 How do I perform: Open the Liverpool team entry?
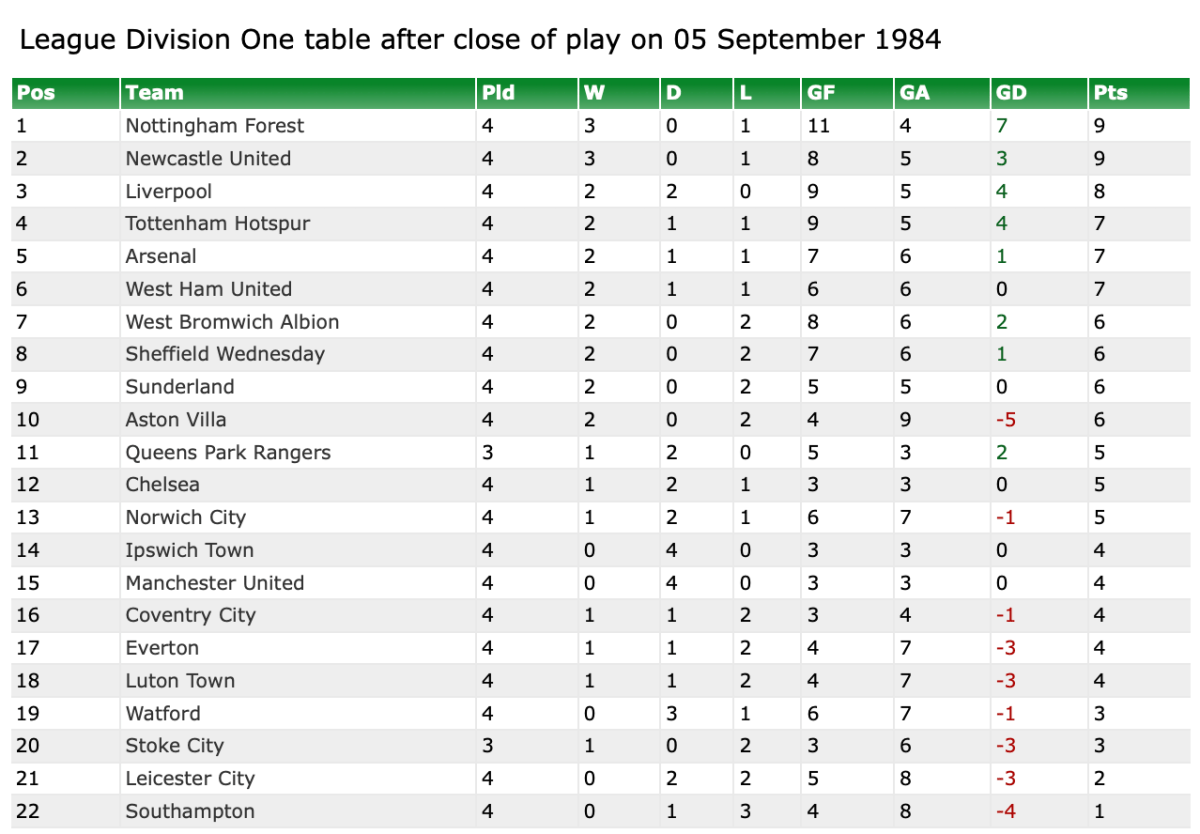point(168,191)
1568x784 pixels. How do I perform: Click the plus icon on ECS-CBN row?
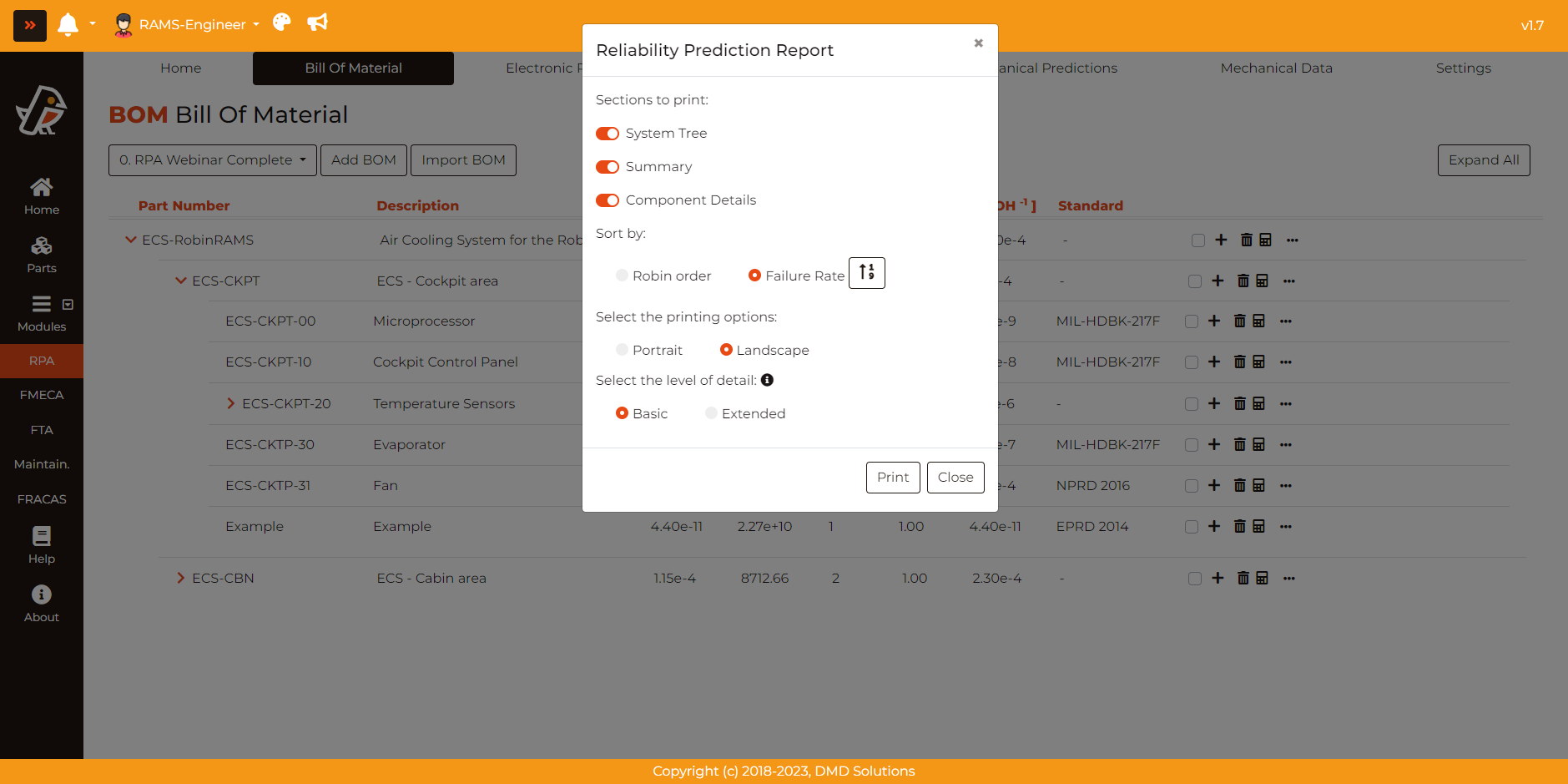[1218, 578]
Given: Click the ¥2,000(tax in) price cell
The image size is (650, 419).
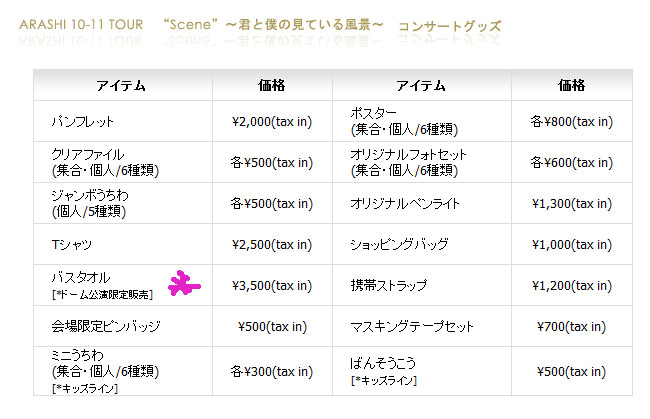Looking at the screenshot, I should point(272,121).
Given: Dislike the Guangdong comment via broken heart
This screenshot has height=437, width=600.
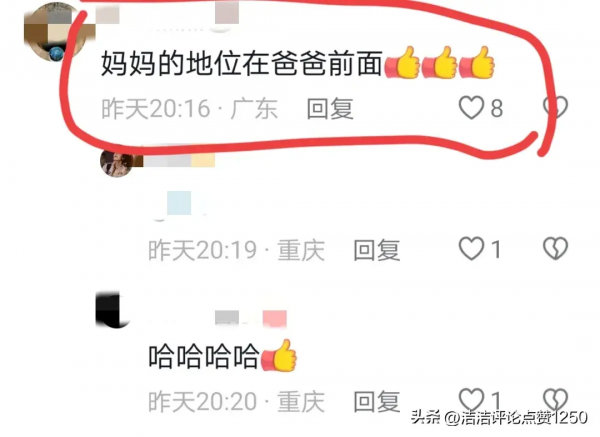Looking at the screenshot, I should click(555, 107).
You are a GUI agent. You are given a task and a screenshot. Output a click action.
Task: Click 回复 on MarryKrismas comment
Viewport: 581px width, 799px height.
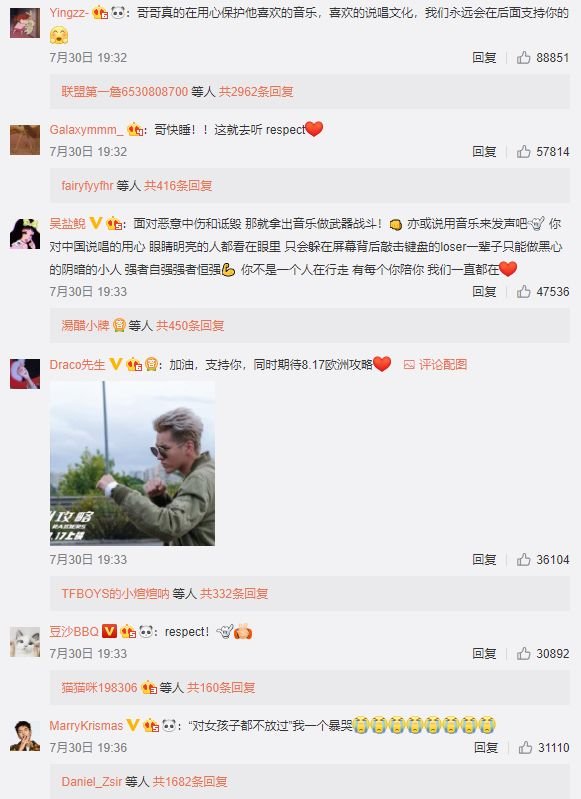486,748
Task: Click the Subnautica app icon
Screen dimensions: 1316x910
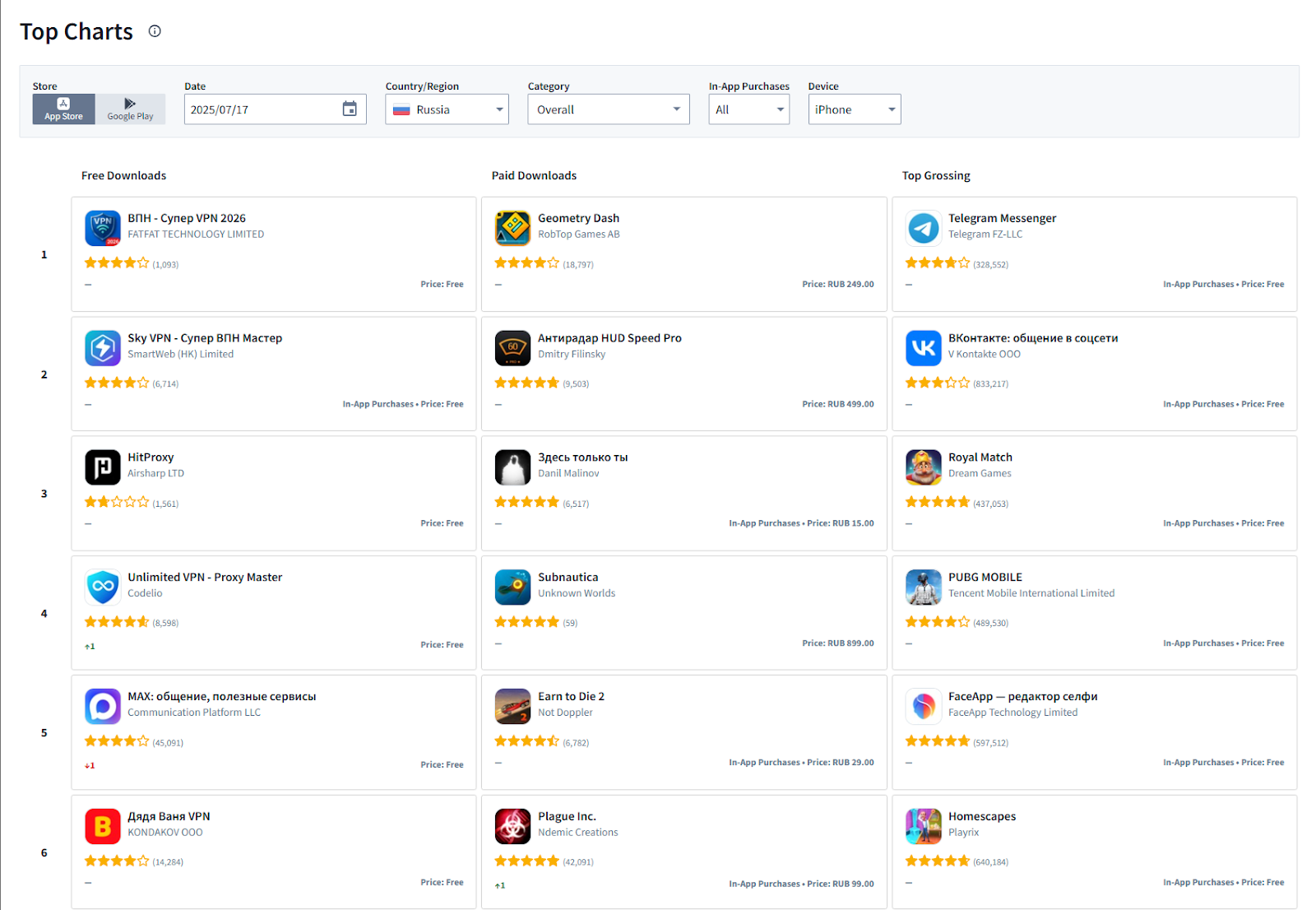Action: [x=512, y=587]
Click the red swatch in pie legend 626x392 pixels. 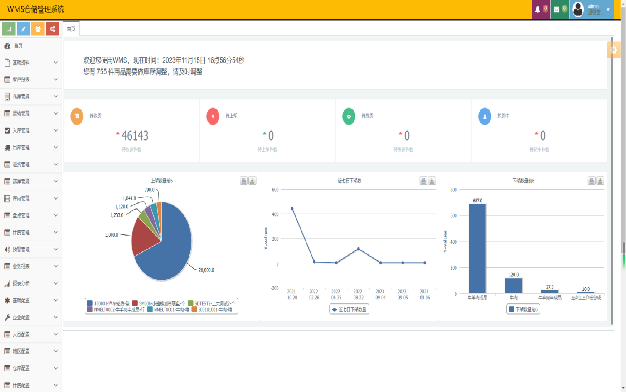pyautogui.click(x=135, y=303)
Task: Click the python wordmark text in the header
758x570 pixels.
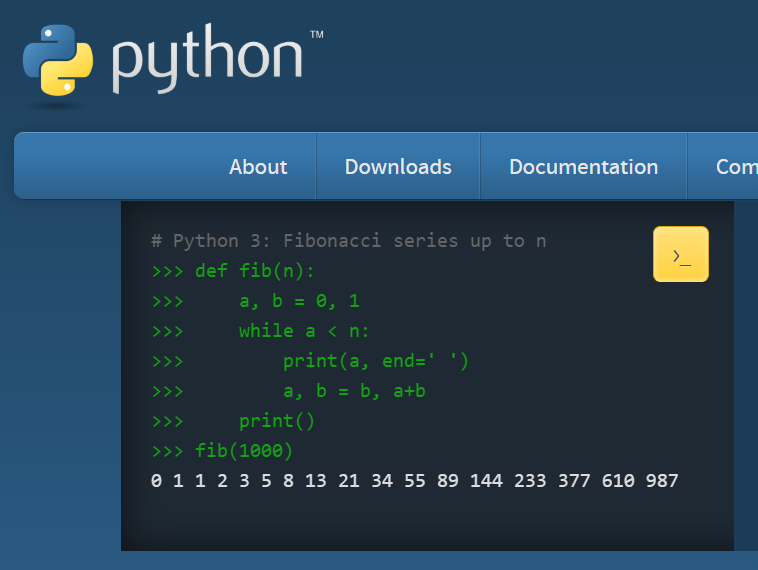Action: coord(206,62)

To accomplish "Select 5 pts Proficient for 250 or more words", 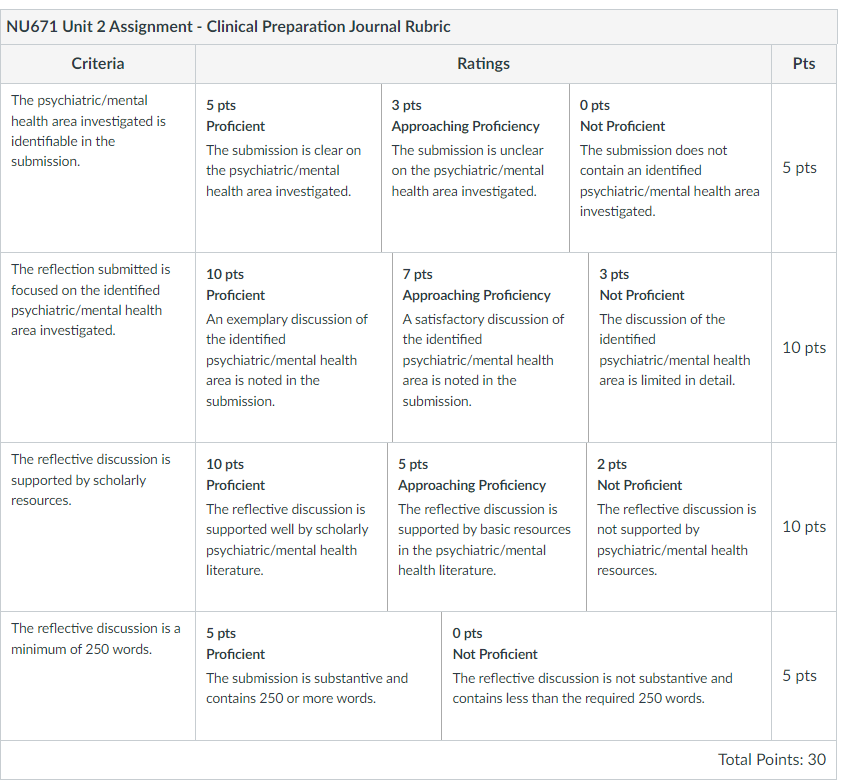I will click(x=318, y=676).
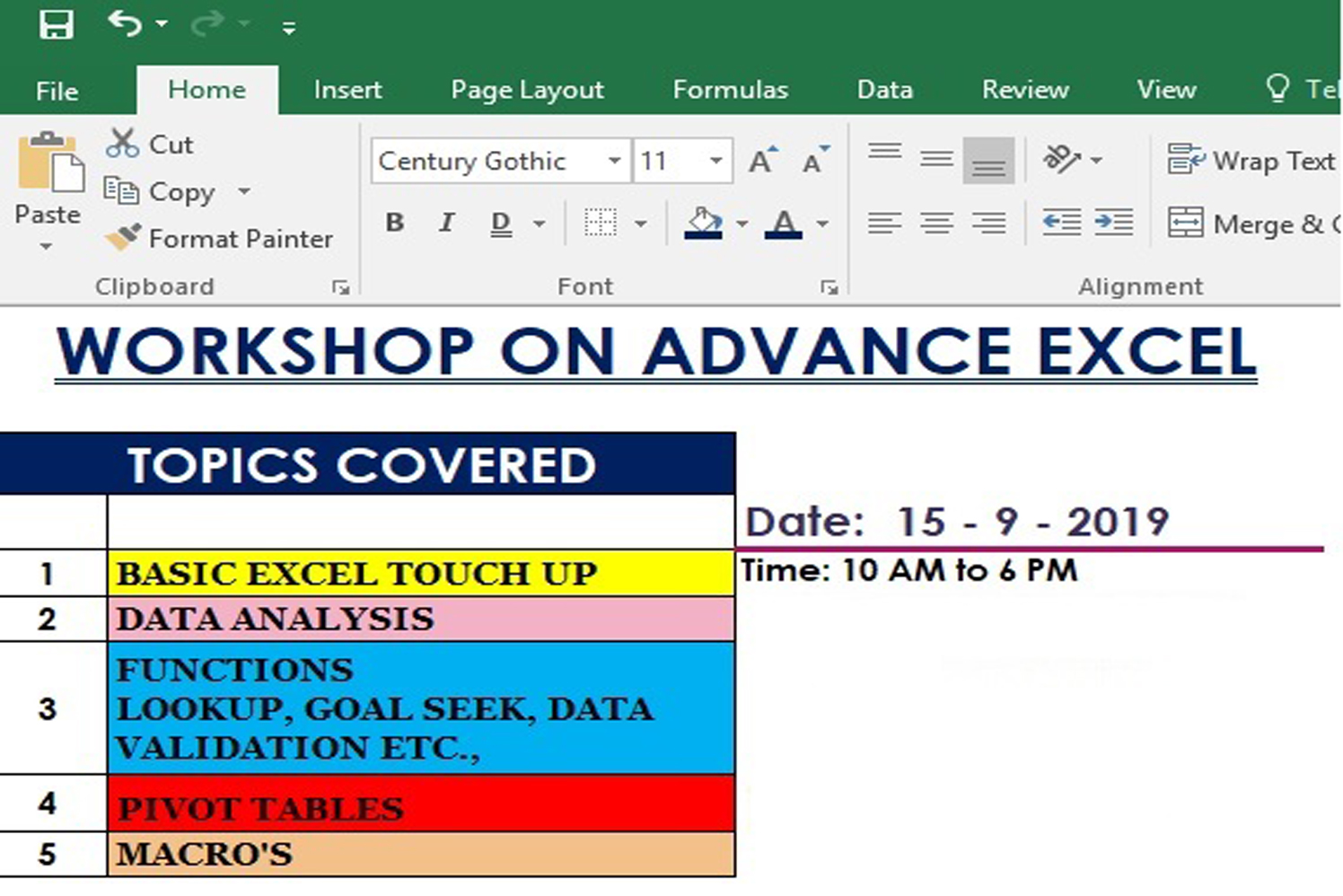Select the PIVOT TABLES cell
This screenshot has height=896, width=1343.
point(420,804)
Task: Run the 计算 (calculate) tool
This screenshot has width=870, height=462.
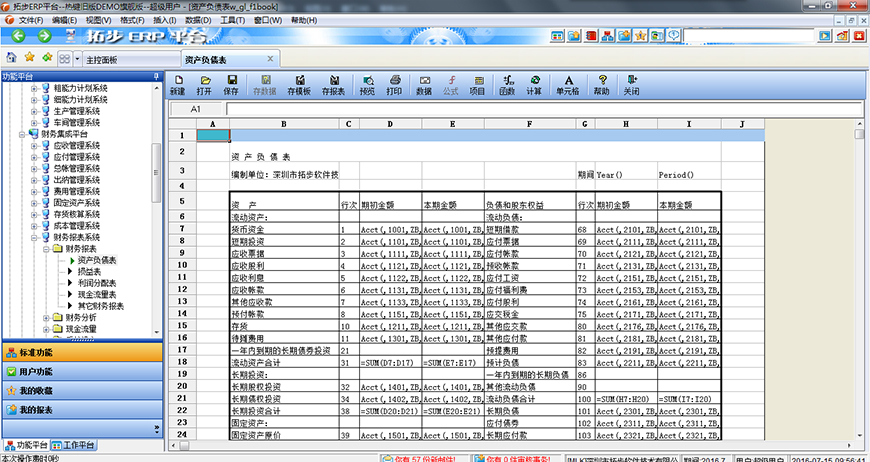Action: point(535,84)
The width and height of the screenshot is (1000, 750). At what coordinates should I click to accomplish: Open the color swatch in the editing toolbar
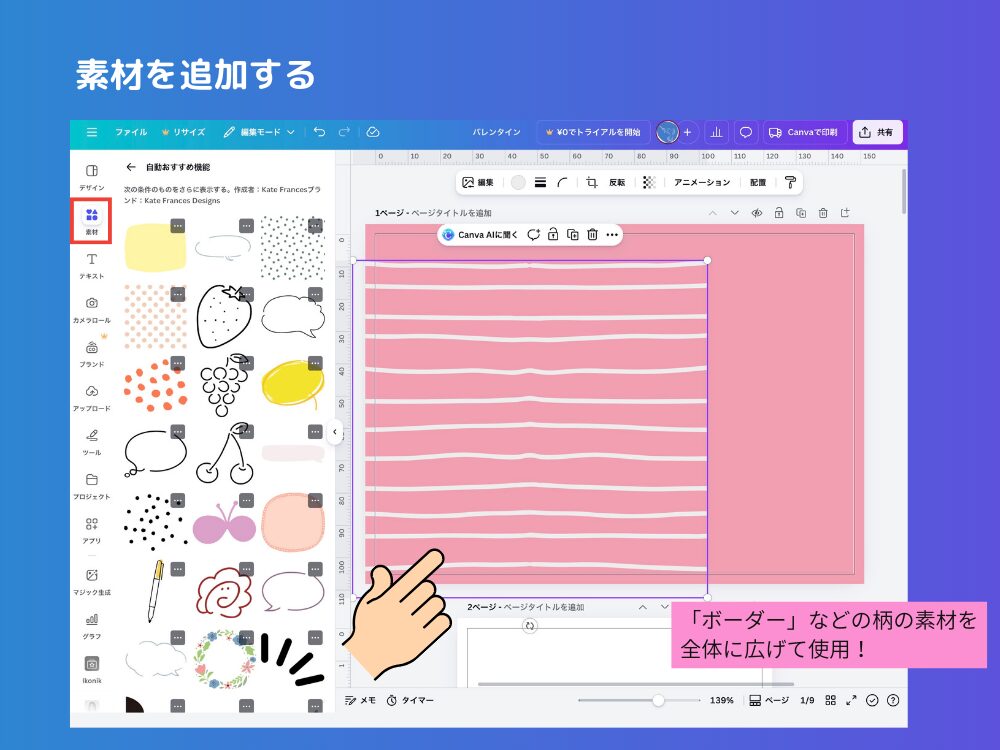[x=518, y=183]
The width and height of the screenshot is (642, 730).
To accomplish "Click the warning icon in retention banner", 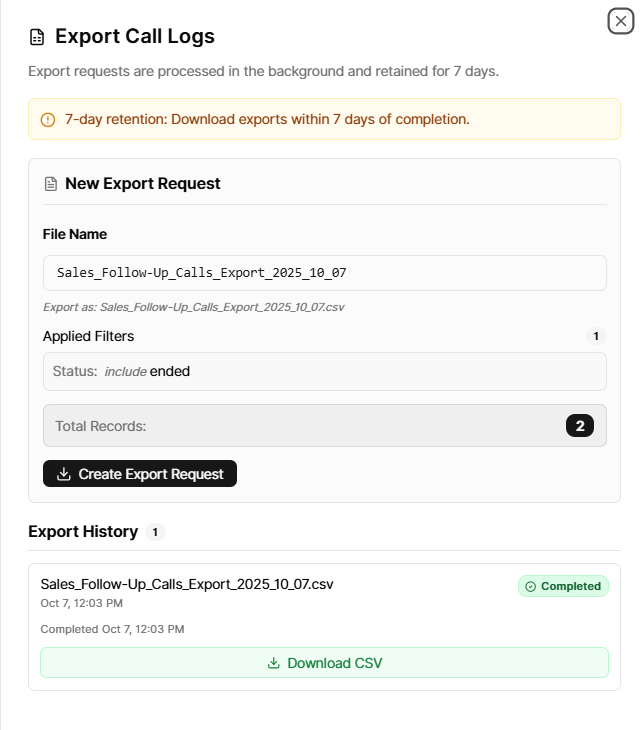I will pos(48,120).
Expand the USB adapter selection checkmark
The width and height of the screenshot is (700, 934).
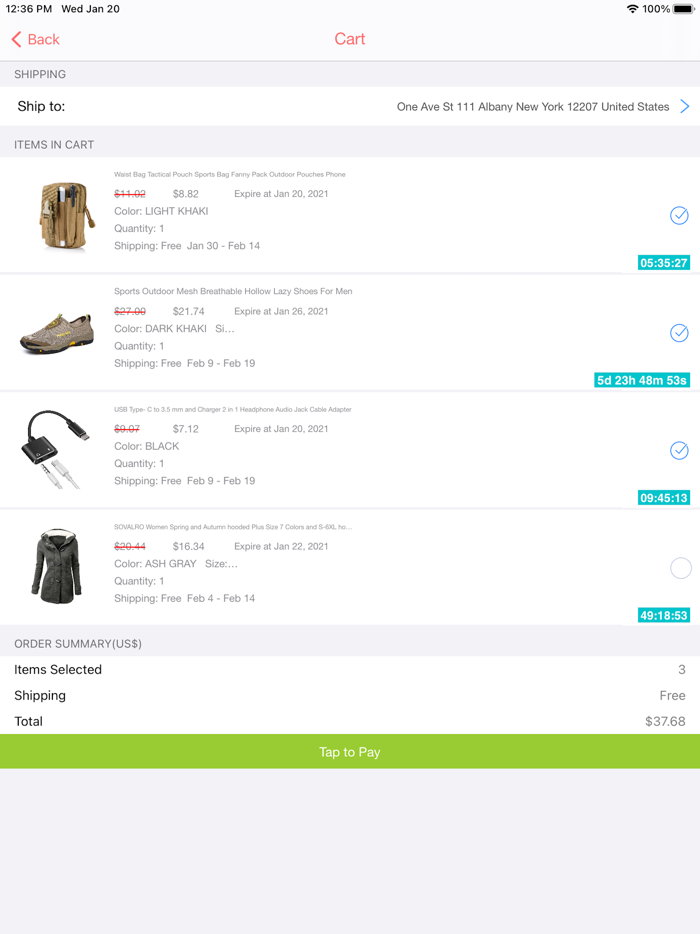[680, 451]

■ **WORK REQUEST**
Which lines in the records contain the word "comment"? Copy each one.

■ **YOUR RESPONSE**
Given: Dislike the Guangdong comment via broken heart
Task: Click 回复 on MarryKrismas comment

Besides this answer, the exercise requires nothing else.